→ **Problem details**
Word for word, reproduce every line of the data below.

→ **Dataset**
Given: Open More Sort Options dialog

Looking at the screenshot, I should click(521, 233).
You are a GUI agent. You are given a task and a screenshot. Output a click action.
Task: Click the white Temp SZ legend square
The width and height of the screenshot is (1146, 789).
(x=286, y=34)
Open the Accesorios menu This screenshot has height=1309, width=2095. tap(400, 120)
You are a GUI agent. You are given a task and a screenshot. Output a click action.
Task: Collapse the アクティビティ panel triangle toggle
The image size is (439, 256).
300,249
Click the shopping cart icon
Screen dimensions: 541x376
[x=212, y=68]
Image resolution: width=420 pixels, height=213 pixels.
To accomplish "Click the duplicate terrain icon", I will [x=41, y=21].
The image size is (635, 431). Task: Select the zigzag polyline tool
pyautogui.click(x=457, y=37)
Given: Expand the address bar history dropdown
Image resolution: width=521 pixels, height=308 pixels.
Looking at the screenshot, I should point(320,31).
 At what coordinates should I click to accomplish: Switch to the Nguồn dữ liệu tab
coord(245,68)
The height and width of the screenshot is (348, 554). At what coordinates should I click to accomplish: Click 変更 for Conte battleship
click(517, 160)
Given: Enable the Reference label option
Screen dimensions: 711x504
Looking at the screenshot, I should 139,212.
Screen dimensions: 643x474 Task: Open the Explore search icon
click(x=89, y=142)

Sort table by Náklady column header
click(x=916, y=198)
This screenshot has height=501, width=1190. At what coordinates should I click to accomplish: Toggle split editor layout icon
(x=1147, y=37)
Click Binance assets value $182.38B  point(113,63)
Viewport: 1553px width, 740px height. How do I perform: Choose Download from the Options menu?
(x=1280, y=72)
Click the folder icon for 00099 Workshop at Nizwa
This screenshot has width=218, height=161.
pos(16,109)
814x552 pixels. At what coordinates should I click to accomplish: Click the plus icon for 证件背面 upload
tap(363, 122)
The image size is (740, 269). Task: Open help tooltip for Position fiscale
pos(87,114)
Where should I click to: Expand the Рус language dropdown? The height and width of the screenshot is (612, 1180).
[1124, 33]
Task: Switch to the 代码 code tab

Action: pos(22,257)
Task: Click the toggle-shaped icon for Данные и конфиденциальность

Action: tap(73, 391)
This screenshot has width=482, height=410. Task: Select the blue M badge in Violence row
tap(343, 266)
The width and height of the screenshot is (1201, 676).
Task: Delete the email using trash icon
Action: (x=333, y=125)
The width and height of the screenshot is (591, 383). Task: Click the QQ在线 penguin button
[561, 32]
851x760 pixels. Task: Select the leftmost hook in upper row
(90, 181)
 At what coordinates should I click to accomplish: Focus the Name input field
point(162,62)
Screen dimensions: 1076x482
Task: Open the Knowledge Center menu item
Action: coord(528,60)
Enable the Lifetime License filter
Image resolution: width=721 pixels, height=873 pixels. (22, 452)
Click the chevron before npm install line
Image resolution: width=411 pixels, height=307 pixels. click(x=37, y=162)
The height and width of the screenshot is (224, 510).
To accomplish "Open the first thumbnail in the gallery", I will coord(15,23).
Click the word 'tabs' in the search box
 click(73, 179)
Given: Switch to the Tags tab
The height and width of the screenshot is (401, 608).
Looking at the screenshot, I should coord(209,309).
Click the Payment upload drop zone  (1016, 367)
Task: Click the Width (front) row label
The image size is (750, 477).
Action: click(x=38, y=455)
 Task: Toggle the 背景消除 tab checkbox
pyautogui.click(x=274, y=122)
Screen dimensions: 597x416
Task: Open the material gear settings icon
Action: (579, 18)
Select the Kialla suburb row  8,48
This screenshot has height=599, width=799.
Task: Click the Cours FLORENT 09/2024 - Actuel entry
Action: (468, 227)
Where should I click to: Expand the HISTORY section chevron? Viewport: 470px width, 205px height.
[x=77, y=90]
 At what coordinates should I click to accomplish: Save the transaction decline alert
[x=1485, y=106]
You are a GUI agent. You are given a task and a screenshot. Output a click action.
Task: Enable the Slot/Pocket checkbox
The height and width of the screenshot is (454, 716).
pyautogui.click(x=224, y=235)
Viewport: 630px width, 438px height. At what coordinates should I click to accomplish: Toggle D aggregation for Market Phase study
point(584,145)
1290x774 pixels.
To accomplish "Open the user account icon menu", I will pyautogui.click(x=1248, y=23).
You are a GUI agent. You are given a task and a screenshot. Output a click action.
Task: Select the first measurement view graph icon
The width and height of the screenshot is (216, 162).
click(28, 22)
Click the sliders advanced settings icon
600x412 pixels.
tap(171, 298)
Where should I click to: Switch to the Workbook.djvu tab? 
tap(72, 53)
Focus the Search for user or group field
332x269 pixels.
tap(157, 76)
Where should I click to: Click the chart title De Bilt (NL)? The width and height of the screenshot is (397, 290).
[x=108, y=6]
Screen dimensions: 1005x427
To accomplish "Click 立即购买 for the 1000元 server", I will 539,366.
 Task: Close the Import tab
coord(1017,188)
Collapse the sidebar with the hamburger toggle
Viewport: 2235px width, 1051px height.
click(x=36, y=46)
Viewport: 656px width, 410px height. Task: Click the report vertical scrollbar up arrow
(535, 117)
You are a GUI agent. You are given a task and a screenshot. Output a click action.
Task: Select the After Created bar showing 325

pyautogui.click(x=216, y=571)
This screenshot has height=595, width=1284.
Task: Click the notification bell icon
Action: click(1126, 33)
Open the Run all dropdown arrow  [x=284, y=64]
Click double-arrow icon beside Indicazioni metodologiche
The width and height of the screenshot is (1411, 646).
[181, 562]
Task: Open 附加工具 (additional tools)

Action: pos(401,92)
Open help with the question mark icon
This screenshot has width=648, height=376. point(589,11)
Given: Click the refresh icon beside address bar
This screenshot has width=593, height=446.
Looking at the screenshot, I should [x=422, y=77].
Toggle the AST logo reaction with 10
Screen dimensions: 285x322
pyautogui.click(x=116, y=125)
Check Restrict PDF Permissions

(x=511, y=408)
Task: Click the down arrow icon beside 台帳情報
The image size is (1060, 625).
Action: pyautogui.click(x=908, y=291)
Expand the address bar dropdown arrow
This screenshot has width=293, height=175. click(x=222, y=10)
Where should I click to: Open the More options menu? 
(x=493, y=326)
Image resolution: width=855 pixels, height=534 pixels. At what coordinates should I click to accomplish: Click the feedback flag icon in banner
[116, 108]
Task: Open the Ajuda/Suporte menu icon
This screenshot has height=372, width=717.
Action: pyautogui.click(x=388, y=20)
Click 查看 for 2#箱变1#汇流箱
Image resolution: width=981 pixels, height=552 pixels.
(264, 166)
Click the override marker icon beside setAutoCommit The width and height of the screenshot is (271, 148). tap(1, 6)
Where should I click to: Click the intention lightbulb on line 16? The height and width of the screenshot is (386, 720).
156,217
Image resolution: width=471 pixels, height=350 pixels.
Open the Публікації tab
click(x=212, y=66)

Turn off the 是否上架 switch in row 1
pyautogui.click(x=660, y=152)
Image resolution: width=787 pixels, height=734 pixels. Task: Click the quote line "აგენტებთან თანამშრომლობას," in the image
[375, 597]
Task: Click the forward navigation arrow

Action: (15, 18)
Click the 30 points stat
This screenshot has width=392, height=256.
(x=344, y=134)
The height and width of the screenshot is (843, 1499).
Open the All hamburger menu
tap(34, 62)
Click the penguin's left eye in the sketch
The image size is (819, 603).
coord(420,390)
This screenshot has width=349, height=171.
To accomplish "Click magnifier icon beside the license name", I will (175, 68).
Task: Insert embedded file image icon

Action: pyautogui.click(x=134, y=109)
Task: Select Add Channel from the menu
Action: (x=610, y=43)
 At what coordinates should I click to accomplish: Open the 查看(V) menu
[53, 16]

→ **Written response**
Given: Open More Sort Options dialog

Looking at the screenshot, I should click(521, 233).
You are a GUI agent. You are given a task and a screenshot. Output a click action.
Task: Click the white Temp SZ legend square
The width and height of the screenshot is (1146, 789).
(x=286, y=34)
Open the Accesorios menu This screenshot has height=1309, width=2095. tap(400, 120)
You are a GUI agent. You are given a task and a screenshot. Output a click action.
Task: Collapse the アクティビティ panel triangle toggle
The image size is (439, 256).
300,249
Click the shopping cart icon
Screen dimensions: 541x376
[x=212, y=68]
Image resolution: width=420 pixels, height=213 pixels.
To accomplish "Click the duplicate terrain icon", I will [x=41, y=21].
The image size is (635, 431). Task: Select the zigzag polyline tool
pyautogui.click(x=457, y=37)
Given: Expand the address bar history dropdown
Image resolution: width=521 pixels, height=308 pixels.
Looking at the screenshot, I should point(320,31).
 At what coordinates should I click to accomplish: Switch to the Nguồn dữ liệu tab
coord(245,68)
The height and width of the screenshot is (348, 554). At what coordinates should I click to accomplish: Click 変更 for Conte battleship
click(517, 160)
Given: Enable the Reference label option
Screen dimensions: 711x504
Looking at the screenshot, I should 139,212.
Screen dimensions: 643x474 Task: Open the Explore search icon
click(x=89, y=142)

Sort table by Náklady column header
click(x=916, y=198)
This screenshot has height=501, width=1190. At what coordinates should I click to accomplish: Toggle split editor layout icon
(x=1147, y=37)
Click Binance assets value $182.38B  point(113,63)
Viewport: 1553px width, 740px height. How do I perform: Choose Download from the Options menu?
(x=1280, y=72)
Click the folder icon for 00099 Workshop at Nizwa
This screenshot has width=218, height=161.
pos(16,109)
814x552 pixels. At what coordinates should I click to accomplish: Click the plus icon for 证件背面 upload
tap(363, 122)
The image size is (740, 269). Task: Open help tooltip for Position fiscale
pos(87,114)
Where should I click to: Expand the Рус language dropdown? The height and width of the screenshot is (612, 1180).
[1124, 33]
Task: Switch to the 代码 code tab

Action: pos(22,257)
Task: Click the toggle-shaped icon for Данные и конфиденциальность

Action: tap(73, 391)
This screenshot has width=482, height=410. Task: Select the blue M badge in Violence row
tap(343, 266)
The width and height of the screenshot is (1201, 676).
Task: Delete the email using trash icon
Action: (x=333, y=125)
The width and height of the screenshot is (591, 383). Task: Click the QQ在线 penguin button
[561, 32]
851x760 pixels. Task: Select the leftmost hook in upper row
(90, 181)
 At what coordinates should I click to accomplish: Focus the Name input field
point(162,62)
Screen dimensions: 1076x482
Task: Open the Knowledge Center menu item
Action: coord(528,60)
Enable the Lifetime License filter
Image resolution: width=721 pixels, height=873 pixels. (22, 452)
Click the chevron before npm install line
Image resolution: width=411 pixels, height=307 pixels. click(x=37, y=162)
The height and width of the screenshot is (224, 510).
To accomplish "Open the first thumbnail in the gallery", I will coord(15,23).
Click the word 'tabs' in the search box
 click(73, 179)
Given: Switch to the Tags tab
The height and width of the screenshot is (401, 608).
Looking at the screenshot, I should coord(209,309).
Click the Payment upload drop zone  (1016, 367)
Task: Click the Width (front) row label
The image size is (750, 477).
Action: click(x=38, y=455)
 Task: Toggle the 背景消除 tab checkbox
pyautogui.click(x=274, y=122)
Screen dimensions: 597x416
Task: Open the material gear settings icon
Action: (579, 18)
Select the Kialla suburb row  8,48
This screenshot has height=599, width=799.
Task: Click the Cours FLORENT 09/2024 - Actuel entry
Action: (468, 227)
Where should I click to: Expand the HISTORY section chevron? Viewport: 470px width, 205px height.
[x=77, y=90]
 At what coordinates should I click to accomplish: Save the transaction decline alert
[x=1485, y=106]
You are a GUI agent. You are given a task and a screenshot. Output a click action.
Task: Enable the Slot/Pocket checkbox
The height and width of the screenshot is (454, 716).
pyautogui.click(x=224, y=235)
Viewport: 630px width, 438px height. At what coordinates should I click to accomplish: Toggle D aggregation for Market Phase study
point(584,145)
1290x774 pixels.
To accomplish "Open the user account icon menu", I will pyautogui.click(x=1248, y=23).
You are a GUI agent. You are given a task and a screenshot. Output a click action.
Task: Select the first measurement view graph icon
The width and height of the screenshot is (216, 162).
click(28, 22)
Click the sliders advanced settings icon
600x412 pixels.
tap(171, 298)
Where should I click to: Switch to the Workbook.djvu tab? 
tap(72, 53)
Focus the Search for user or group field
332x269 pixels.
tap(157, 76)
Where should I click to: Click the chart title De Bilt (NL)? The width and height of the screenshot is (397, 290).
[x=108, y=6]
Screen dimensions: 1005x427
To accomplish "Click 立即购买 for the 1000元 server", I will 539,366.
 Task: Close the Import tab
coord(1017,188)
Collapse the sidebar with the hamburger toggle
Viewport: 2235px width, 1051px height.
click(x=36, y=46)
Viewport: 656px width, 410px height. Task: Click the report vertical scrollbar up arrow
(535, 117)
You are a GUI agent. You are given a task and a screenshot. Output a click action.
Task: Select the After Created bar showing 325

pyautogui.click(x=216, y=571)
This screenshot has height=595, width=1284.
Task: Click the notification bell icon
Action: click(1126, 33)
Open the Run all dropdown arrow  [x=284, y=64]
Click double-arrow icon beside Indicazioni metodologiche
The width and height of the screenshot is (1411, 646).
[181, 562]
Task: Open 附加工具 (additional tools)

Action: pos(401,92)
Open help with the question mark icon
This screenshot has width=648, height=376. point(589,11)
Given: Click the refresh icon beside address bar
This screenshot has width=593, height=446.
Looking at the screenshot, I should [x=422, y=77].
Toggle the AST logo reaction with 10
Screen dimensions: 285x322
pyautogui.click(x=116, y=125)
Check Restrict PDF Permissions

(x=511, y=408)
Task: Click the down arrow icon beside 台帳情報
The image size is (1060, 625).
Action: pyautogui.click(x=908, y=291)
Expand the address bar dropdown arrow
This screenshot has width=293, height=175. click(x=222, y=10)
Where should I click to: Open the More options menu? 
(x=493, y=326)
Image resolution: width=855 pixels, height=534 pixels. At what coordinates should I click to accomplish: Click the feedback flag icon in banner
[116, 108]
Task: Open the Ajuda/Suporte menu icon
This screenshot has height=372, width=717.
Action: pyautogui.click(x=388, y=20)
Click 查看 for 2#箱变1#汇流箱
Image resolution: width=981 pixels, height=552 pixels.
(264, 166)
Click the override marker icon beside setAutoCommit The width and height of the screenshot is (271, 148). tap(1, 6)
Where should I click to: Click the intention lightbulb on line 16? The height and width of the screenshot is (386, 720).
156,217
Image resolution: width=471 pixels, height=350 pixels.
Open the Публікації tab
click(x=212, y=66)

Turn off the 是否上架 switch in row 1
pyautogui.click(x=660, y=152)
Image resolution: width=787 pixels, height=734 pixels. Task: Click the quote line "აგენტებთან თანამშრომლობას," in the image
[375, 597]
Task: Click the forward navigation arrow

Action: (15, 18)
Click the 30 points stat
This screenshot has width=392, height=256.
(x=344, y=134)
The height and width of the screenshot is (843, 1499).
Open the All hamburger menu
tap(34, 62)
Click the penguin's left eye in the sketch
The image size is (819, 603).
coord(420,390)
This screenshot has width=349, height=171.
To accomplish "Click magnifier icon beside the license name", I will (175, 68).
Task: Insert embedded file image icon

Action: pyautogui.click(x=134, y=109)
Task: Select Add Channel from the menu
Action: (x=610, y=43)
 At what coordinates should I click to accomplish: Open the 查看(V) menu
[53, 16]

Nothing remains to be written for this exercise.